One of the important advantages of the ejection mechanism of the present invention is that it achieves a substantially uniform ejection motion whether the track cylinder is fully extended, partially extended, or not extended at all. It is something that can be done. In other words, the ejection mechanism 10 moves the container 62 to substantially the same ejection position (FIG. 8) with respect to the vehicle regardless of the degree to which the track cylinder is extended. Similarly, the emptied container 62 is lowered onto the ground at the same location from which it was lifted.

From the above, the evacuation mechanism of the present invention can operate over its ejection cycle in a relatively short time compared to conventional mechanisms, and the entire operation can be performed by one person in the cab of the vehicle. It will be seen that this is achieved by the operator. The mechanism according to the invention is also of relatively simple construction and occupies relatively little longitudinal space behind the cab of the vehicle.
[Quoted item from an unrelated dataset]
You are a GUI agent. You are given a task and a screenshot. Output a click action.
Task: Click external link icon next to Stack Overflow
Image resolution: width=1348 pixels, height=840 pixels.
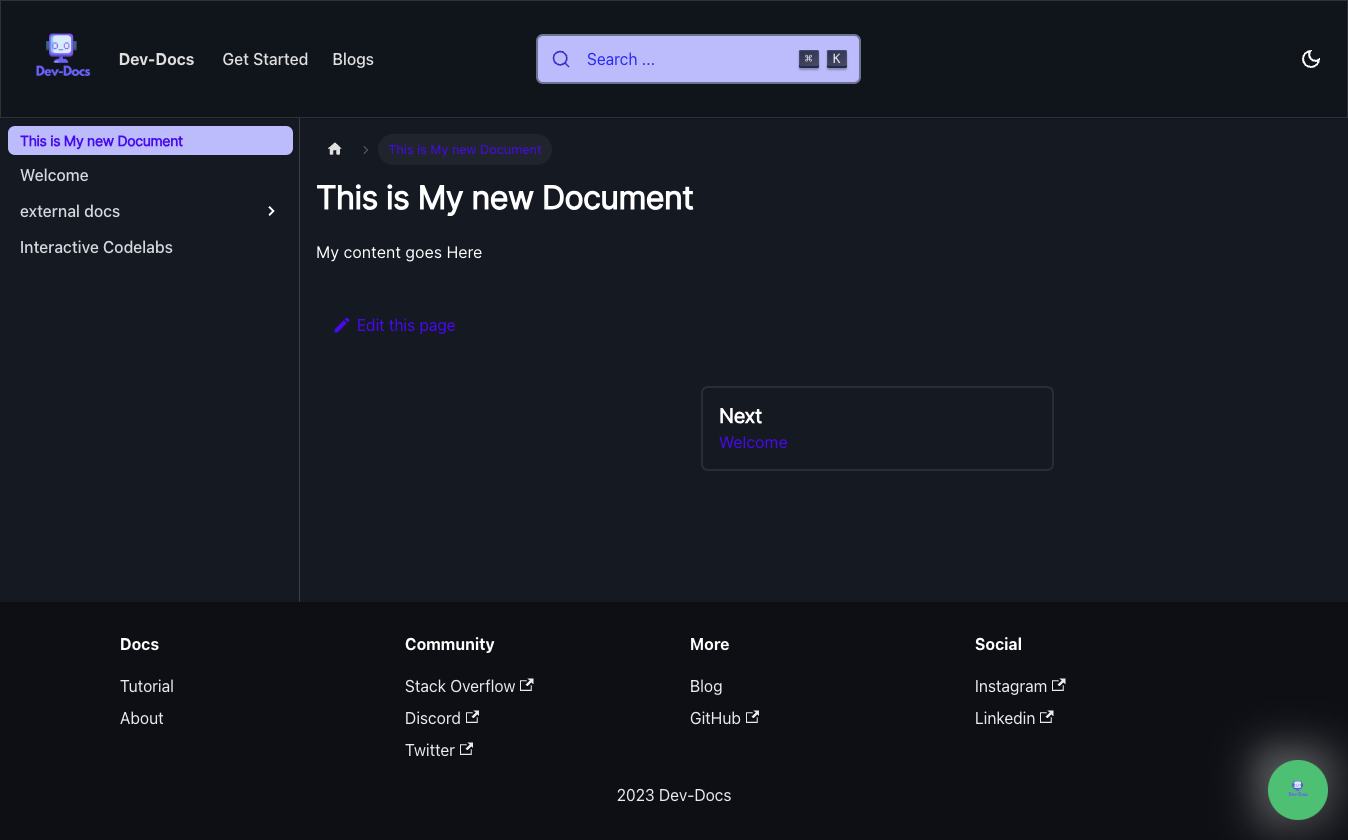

Also, the overlapping parts of the structure of the present invention are comprised of link members, unlike slide members. This simplifies the piping arrangement for the hydraulic cylinder and requires flexibility for bending only at the joints of the links.

The lift mechanism also acts to cause most containers to produce a tipping motion at the top of the arc of ejection motion. Furthermore, the mechanism of the present invention is designed such that the benefit of mechanical lifting is substantially constant throughout the ejection cycle, i.e., if the container is first lifted off the ground, the remainder of the ejection cycle is completed. Designed.

[Brief explanation of drawings]

FIG. 1 is a side view of a garbage truck made according to the invention shown in FIGS. 2 to 8 and equipped with a container ejection mechanism (shown diagrammatically);
The figure is a vertical sectional view taken along line 2--2 of FIG. 1, FIG. 3 is a vertical sectional view taken along line 3--3 of FIG. 2, and FIGS. 2 is a series of partial diagrams similar to FIG. 2 showing various positions as the ejection mechanism moves through its ejection cycle;
FIG. 9 is a partial diagram of the hydraulic control circuit for the ejection mechanism.

Claims (1)

Claims: 1. A mechanism for moving a container from an upright position to a discharge position, comprising: (a) support frame assembly means; (b) a lift arm; and (c) said lift arm connected to said frame assembly. (d) lift arm support means pivotally connected between said frame assembly means and a lift arm for supporting said lift arm; (d) lift arm support means mounted on one end of said lift arm for movement between a container grip position and a container release position; (e) pivotally connected at one end to the frame assembly and movably engaging the lift arm portion along the length of the guide means to direct movement of the lift arm; (f) first power means supported from said frame assembly and pivotally connected to said lift arm for gripping a container in an upright position; (g) supported on said frame assembly and pivotally connected to said guide means; and a second power means for pivoting the guide means relative to the frame assembly to cause the grip means mounting end of the lift arm engaged with the guide means to rest against the surface on which the container stands. and second power means for substantially horizontal movement along the container. 2. said first power means being pivotally connected at one end to said frame assembly means and at the other end being pivotally connected to said lift arm at an end opposite to the end to which said grip means is attached; Mechanism in Section 1. 3. The mechanism according to item 2, wherein the guide means engages the lift arm at a midpoint between both ends thereof. 4. The lift arm support means comprises a link member, one end of which is pivotally connected to the frame assembly means, and the other end of which is pivotally connected to the lift arm at a position spaced apart in the longitudinal direction from the engagement position of the guide means. The mechanism in Section 3. 5. The mechanism of claim 4, wherein said guide means is in the form of a track member adapted to engage a roller mounted on said lift arm.